- _TEXTAUSZUG_:
------------------------------------------------------------
Sitzenroda befindet sich ca. 15 km südlich von Torgau und 20 km nördlich von Oschatz. Im Süden und im Osten breitet sich die Dahlener Heide aus, in welcher ein Waldstück mit altem Baumbestand und dem Flächendenkmal „Sieben-Quellen-Tal“ liegt. Hier entspringt der Neumühl- bzw. Dorfbach, welcher das Dorf von Süden nach Norden durchfließt. Westlich befindet sich Leipzig mit einer Entfernung von 50 Kilometer. Die durch Sitzenroda führende S 24 verbindet den Ort mit Oschatz und Torgau.
------------------------------------------------------------
- _ROHDATEN_:
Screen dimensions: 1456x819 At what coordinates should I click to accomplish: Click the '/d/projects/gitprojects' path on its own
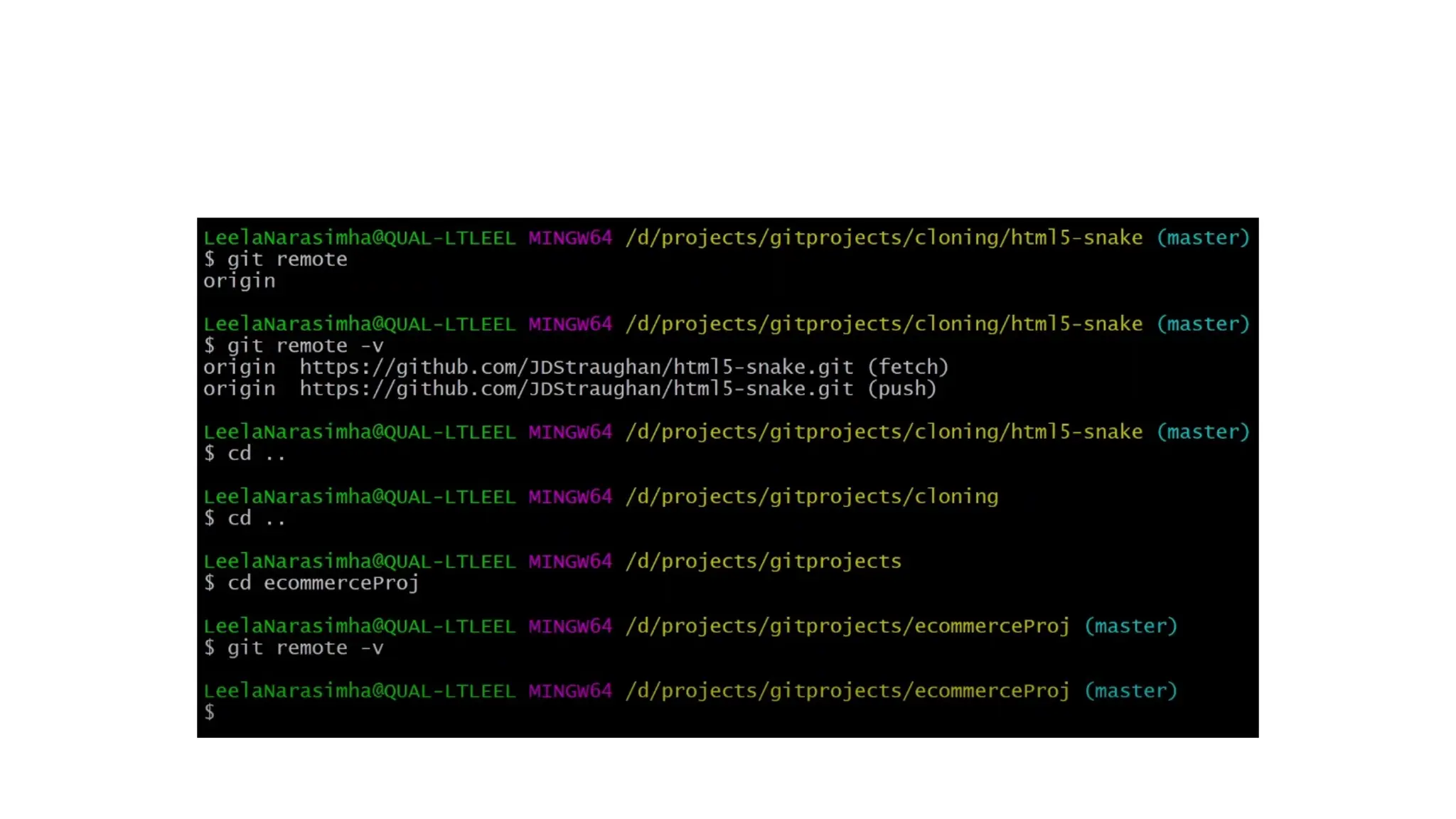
------------------------------------------------------------
- _AUFGABENSTELLUNG_:
1. Prüfe, ob diese Aussagen mit dem Textauszug übereinstimmen: (a) Sitzenroda liegt etwa 15 km südlich von Torgau. (b) Der Dorfbach durchfließt das Dorf von Norden nach Süden. (c) Leipzig liegt östlich von Sitzenroda. Beantworte jede mit Ja oder Nein und führe die entscheidenden Worte des Textauszugs wörtlich an.
2. Gib einen Abschnitt aus dem Textauszug wortgetreu wieder. Setze bei den Worten „Sitzenroda befindet sich“ ein und höre nach „Oschatz und Torgau.“ auf.

- _ERGEBNISSE JE AUFGABE_:
1.
(a) Ja: „Sitzenroda befindet sich ca. 15 km südlich von Torgau“
(b) Nein: „welcher das Dorf von Süden nach Norden durchfließt“
(c) Nein: „Westlich befindet sich Leipzig mit einer Entfernung von 50 Kilometer.“

2.
Sitzenroda befindet sich ca. 15 km südlich von Torgau und 20 km nördlich von Oschatz. Im Süden und im Osten breitet sich die Dahlener Heide aus, in welcher ein Waldstück mit altem Baumbestand und dem Flächendenkmal „Sieben-Quellen-Tal“ liegt. Hier entspringt der Neumühl- bzw. Dorfbach, welcher das Dorf von Süden nach Norden durchfließt. Westlich befindet sich Leipzig mit einer Entfernung von 50 Kilometer. Die durch Sitzenroda führende S 24 verbindet den Ort mit Oschatz und Torgau.